I’m learning that it’s the things that slow us down that are the prayerful things. So much of the time I find myself seeking to be stimulated – shopping, eating, social media, tv, go-go-go. And it’s in those moments where I find myself looking for another hit that I realize I need to step back. I begin to lose myself in the constant movement, and I confuse desire to move with who I really am and what I really need. I need to allow myself the privilege of being bored for a moment.
As I’m folding the laundry, or building a block castle on the floor, the quietness settles in. I remember who I am again. When I wait to eat until I’m hungry, it’s that pause, a moment of stillness that interrupts the compulsion, that brings me back to God. I need to be slowed down often because I tend to gain momentum and speed up without stopping until I crash. I’m not at my best when I live that way. I’m a much better version of myself when I allow myself to be slowed. It’s downright counter cultural to be slow in the midst of all the movement and possibility.

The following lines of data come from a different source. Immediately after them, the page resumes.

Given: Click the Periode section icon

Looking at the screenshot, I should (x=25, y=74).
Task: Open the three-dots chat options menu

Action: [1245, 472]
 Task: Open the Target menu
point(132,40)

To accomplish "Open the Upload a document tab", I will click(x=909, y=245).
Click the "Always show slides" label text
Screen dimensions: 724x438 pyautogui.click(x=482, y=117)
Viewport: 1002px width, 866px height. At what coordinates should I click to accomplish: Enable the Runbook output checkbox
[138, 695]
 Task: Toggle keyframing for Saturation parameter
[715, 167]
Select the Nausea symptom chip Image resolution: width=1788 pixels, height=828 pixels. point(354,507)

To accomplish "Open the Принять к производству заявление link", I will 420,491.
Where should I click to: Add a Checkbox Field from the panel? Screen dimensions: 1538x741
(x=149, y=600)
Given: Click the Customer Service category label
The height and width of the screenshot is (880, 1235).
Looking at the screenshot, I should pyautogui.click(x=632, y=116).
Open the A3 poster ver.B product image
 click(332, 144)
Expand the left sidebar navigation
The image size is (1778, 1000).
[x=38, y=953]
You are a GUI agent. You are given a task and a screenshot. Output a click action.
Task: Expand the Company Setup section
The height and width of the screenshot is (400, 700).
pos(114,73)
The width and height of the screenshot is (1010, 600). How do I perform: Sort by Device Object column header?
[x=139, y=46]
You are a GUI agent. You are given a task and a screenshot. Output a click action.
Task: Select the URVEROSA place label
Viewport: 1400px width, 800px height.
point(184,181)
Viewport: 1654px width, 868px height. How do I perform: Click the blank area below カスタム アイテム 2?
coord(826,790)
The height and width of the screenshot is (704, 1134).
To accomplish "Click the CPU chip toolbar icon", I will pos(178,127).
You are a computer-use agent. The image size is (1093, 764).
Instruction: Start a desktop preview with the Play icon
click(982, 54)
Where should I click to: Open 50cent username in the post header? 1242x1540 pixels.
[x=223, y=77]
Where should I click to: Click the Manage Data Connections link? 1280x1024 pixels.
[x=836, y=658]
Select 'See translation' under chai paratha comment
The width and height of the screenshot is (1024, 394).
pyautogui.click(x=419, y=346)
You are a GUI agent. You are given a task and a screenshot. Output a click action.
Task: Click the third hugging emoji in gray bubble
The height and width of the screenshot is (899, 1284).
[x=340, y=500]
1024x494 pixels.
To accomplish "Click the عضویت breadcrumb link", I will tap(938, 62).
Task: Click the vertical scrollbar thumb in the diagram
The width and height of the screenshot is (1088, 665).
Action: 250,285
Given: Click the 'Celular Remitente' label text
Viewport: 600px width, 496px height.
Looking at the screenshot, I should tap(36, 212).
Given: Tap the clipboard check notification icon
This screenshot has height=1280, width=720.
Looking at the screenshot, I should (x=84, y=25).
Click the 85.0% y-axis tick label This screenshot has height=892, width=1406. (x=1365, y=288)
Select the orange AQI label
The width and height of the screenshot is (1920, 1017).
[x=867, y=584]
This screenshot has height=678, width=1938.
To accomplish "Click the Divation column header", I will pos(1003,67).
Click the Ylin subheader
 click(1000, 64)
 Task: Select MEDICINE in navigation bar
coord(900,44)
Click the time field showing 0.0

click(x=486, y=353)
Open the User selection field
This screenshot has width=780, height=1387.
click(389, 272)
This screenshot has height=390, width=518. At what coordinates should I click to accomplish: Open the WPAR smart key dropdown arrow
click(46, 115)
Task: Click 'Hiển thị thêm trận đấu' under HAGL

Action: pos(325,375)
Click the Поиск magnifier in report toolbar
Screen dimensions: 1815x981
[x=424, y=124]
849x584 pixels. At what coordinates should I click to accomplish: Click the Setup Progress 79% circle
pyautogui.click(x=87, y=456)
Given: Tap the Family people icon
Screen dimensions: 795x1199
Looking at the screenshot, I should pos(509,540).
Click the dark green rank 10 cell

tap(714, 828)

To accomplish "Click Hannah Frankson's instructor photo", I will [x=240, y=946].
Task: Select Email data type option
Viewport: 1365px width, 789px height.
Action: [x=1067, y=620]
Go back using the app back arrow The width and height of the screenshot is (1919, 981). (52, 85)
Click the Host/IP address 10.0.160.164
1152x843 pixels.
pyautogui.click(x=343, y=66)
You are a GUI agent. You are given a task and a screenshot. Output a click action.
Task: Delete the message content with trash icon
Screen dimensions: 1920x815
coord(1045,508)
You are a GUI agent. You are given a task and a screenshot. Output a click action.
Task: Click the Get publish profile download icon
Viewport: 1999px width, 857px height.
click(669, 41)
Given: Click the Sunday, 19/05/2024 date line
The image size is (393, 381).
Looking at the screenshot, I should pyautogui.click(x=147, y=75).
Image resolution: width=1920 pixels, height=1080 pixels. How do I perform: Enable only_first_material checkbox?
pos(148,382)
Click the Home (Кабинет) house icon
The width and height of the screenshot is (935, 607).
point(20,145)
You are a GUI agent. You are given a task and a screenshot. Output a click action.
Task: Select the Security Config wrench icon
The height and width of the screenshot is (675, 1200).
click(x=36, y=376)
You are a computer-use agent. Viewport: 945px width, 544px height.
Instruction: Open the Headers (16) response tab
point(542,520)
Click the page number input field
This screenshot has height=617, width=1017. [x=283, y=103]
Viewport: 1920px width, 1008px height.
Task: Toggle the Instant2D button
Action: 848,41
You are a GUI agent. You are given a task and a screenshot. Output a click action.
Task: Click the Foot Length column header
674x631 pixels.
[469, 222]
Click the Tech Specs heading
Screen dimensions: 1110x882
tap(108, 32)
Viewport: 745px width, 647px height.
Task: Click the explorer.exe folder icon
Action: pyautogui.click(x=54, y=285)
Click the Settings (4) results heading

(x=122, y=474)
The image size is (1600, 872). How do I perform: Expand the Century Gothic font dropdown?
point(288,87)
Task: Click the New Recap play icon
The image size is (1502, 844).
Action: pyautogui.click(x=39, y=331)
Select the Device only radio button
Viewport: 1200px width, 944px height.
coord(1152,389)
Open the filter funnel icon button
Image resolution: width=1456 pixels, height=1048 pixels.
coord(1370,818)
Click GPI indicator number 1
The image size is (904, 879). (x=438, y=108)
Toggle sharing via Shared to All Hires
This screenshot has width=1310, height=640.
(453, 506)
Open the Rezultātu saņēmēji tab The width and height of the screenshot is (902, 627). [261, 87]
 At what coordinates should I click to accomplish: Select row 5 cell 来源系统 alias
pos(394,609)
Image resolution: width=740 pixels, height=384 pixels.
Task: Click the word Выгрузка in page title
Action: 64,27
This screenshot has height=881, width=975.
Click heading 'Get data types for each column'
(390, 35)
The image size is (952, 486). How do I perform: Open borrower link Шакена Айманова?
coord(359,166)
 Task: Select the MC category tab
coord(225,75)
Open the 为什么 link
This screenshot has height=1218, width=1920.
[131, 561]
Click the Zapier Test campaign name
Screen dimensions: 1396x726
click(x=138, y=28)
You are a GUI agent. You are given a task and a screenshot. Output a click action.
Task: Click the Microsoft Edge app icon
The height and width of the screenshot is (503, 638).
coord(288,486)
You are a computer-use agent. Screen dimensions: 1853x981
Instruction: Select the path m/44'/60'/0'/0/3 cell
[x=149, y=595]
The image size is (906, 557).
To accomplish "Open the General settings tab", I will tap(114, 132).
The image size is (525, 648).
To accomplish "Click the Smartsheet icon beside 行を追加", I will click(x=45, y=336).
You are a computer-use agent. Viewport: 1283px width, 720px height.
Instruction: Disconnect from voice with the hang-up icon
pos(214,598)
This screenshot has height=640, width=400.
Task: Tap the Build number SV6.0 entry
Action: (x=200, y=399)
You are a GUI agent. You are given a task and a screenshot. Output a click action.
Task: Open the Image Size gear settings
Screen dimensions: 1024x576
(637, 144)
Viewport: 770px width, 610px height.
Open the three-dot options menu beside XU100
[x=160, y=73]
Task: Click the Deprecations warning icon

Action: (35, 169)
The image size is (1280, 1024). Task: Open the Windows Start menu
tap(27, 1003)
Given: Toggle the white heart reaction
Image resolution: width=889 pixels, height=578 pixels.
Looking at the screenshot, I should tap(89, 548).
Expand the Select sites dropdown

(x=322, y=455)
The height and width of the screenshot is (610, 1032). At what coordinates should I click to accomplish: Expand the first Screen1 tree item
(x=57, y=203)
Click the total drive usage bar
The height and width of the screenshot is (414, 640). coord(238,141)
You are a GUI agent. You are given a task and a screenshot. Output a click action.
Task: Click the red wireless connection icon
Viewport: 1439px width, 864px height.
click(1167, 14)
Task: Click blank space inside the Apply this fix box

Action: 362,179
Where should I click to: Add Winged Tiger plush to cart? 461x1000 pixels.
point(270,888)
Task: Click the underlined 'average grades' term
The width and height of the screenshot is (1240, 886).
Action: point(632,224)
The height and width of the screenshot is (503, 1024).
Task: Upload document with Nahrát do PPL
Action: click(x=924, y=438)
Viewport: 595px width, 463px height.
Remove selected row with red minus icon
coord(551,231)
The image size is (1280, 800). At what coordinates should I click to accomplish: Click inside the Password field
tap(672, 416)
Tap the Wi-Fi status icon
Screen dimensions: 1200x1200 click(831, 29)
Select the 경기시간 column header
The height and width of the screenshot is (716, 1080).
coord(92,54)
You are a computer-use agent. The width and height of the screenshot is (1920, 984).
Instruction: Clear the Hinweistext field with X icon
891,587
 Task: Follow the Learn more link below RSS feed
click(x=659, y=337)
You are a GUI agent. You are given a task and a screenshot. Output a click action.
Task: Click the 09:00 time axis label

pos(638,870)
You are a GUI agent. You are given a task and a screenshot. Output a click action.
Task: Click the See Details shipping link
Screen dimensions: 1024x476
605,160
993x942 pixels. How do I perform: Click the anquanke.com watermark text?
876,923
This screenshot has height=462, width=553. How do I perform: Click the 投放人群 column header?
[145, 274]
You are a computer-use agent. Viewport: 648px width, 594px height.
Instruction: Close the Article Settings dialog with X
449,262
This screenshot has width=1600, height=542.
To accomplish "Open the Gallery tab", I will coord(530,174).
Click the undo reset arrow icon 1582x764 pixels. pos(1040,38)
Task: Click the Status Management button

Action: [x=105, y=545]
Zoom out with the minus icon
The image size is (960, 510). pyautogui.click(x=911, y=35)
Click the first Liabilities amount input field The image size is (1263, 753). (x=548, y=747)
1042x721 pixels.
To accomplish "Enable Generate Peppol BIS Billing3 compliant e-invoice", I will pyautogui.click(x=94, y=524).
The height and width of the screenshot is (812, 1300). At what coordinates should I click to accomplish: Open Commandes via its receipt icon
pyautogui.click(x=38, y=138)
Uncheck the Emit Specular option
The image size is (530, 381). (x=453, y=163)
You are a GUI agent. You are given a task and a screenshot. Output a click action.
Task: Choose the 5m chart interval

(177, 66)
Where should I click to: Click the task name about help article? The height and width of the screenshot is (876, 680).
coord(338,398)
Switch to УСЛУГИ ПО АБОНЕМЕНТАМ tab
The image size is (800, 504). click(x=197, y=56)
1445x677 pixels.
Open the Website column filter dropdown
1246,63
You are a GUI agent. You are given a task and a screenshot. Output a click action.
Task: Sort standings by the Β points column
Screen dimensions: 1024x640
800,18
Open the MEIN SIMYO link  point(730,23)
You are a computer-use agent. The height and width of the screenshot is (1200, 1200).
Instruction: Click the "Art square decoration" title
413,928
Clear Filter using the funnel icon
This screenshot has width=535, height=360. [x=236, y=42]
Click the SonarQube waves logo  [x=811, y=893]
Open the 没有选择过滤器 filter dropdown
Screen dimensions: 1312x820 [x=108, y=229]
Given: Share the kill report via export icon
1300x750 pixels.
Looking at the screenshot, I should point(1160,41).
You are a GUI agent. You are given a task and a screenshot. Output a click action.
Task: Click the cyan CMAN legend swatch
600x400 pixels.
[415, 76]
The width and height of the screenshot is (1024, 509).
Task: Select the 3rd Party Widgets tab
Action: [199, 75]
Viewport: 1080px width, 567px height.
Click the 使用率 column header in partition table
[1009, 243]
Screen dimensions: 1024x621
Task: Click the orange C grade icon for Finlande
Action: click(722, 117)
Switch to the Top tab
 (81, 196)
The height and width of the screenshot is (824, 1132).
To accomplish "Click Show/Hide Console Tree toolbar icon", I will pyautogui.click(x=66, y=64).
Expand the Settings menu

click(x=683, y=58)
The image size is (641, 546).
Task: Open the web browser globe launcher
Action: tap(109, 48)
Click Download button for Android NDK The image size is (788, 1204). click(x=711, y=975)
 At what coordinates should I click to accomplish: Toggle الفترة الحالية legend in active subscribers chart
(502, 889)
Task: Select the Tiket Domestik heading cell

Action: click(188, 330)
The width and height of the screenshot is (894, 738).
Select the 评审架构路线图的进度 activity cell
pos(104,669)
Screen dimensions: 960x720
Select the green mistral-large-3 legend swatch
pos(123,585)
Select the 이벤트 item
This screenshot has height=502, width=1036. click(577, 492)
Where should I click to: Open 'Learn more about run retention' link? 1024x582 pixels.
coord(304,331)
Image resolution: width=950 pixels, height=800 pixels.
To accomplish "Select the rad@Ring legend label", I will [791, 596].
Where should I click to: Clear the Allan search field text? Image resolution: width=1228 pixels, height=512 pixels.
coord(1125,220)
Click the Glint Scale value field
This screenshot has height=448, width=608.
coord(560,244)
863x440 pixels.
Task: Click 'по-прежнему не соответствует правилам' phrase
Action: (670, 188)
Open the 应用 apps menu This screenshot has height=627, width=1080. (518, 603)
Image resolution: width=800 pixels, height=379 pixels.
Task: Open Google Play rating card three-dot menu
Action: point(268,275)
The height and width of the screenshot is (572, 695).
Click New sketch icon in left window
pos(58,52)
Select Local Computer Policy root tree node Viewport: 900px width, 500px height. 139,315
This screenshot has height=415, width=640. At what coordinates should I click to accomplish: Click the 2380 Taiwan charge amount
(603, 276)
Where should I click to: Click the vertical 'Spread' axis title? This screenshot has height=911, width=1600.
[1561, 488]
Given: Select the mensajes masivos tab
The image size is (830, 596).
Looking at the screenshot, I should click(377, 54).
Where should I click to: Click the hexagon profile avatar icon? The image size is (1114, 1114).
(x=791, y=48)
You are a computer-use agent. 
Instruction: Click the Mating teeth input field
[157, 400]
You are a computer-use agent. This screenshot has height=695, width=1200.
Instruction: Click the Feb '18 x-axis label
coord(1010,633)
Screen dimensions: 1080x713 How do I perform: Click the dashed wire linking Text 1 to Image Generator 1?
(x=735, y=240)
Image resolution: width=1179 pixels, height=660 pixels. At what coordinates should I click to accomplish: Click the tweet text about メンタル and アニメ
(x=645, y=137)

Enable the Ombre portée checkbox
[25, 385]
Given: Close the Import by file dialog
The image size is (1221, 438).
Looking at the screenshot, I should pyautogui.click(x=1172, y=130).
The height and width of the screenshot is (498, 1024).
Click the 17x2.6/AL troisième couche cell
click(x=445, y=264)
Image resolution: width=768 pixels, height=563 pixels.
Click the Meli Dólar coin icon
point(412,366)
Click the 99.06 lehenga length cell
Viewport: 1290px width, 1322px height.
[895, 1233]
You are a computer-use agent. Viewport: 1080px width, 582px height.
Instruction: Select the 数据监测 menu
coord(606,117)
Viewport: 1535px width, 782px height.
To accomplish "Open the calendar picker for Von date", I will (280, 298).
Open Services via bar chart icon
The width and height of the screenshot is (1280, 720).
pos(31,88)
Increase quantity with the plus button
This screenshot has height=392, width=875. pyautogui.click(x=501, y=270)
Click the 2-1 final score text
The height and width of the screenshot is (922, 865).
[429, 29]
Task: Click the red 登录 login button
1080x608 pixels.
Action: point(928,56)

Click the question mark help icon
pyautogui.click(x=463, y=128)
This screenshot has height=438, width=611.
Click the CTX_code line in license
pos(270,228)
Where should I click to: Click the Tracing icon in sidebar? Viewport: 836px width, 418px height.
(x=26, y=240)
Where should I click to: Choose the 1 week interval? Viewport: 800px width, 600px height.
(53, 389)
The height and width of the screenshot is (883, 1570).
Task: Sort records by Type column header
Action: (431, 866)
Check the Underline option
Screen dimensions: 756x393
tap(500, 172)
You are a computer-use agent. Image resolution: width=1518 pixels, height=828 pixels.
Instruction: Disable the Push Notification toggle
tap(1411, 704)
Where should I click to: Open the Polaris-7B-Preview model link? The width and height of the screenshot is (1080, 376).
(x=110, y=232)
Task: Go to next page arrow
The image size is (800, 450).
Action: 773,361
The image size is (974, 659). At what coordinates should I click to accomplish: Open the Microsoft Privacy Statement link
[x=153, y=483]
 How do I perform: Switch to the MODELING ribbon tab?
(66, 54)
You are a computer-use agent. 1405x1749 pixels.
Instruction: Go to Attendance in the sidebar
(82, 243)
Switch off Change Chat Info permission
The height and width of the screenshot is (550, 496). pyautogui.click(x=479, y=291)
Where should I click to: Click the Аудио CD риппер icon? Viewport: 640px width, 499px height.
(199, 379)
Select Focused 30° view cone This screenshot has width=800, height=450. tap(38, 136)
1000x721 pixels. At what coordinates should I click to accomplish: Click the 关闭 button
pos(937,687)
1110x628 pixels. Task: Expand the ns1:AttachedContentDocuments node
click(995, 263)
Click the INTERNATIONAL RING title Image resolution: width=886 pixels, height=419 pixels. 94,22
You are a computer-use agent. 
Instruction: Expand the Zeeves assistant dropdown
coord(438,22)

I often have to remind myself that balance doesn’t always feel balanced. When I’m letting myself be slowed, at first it feels boring and it’s easy to think that boredom is the enemy. It’s not. This (good) kind of boredom is the womb for creativity and self-knowledge. Martin Laird writes, “Boredom is God’s way of letting certain fields of the mind lie fallow, fields manured with boredom.” He explains that we must let ourselves be “sifted by boredom” and that “boredom is really a sign that the mind is beginning to assume, as it were, a posture of release and receptivity.” By slowing enough to see the simple sacred things, we let ourselves be sifted; only this way can we move at a sustainable pace and find beauty lurking.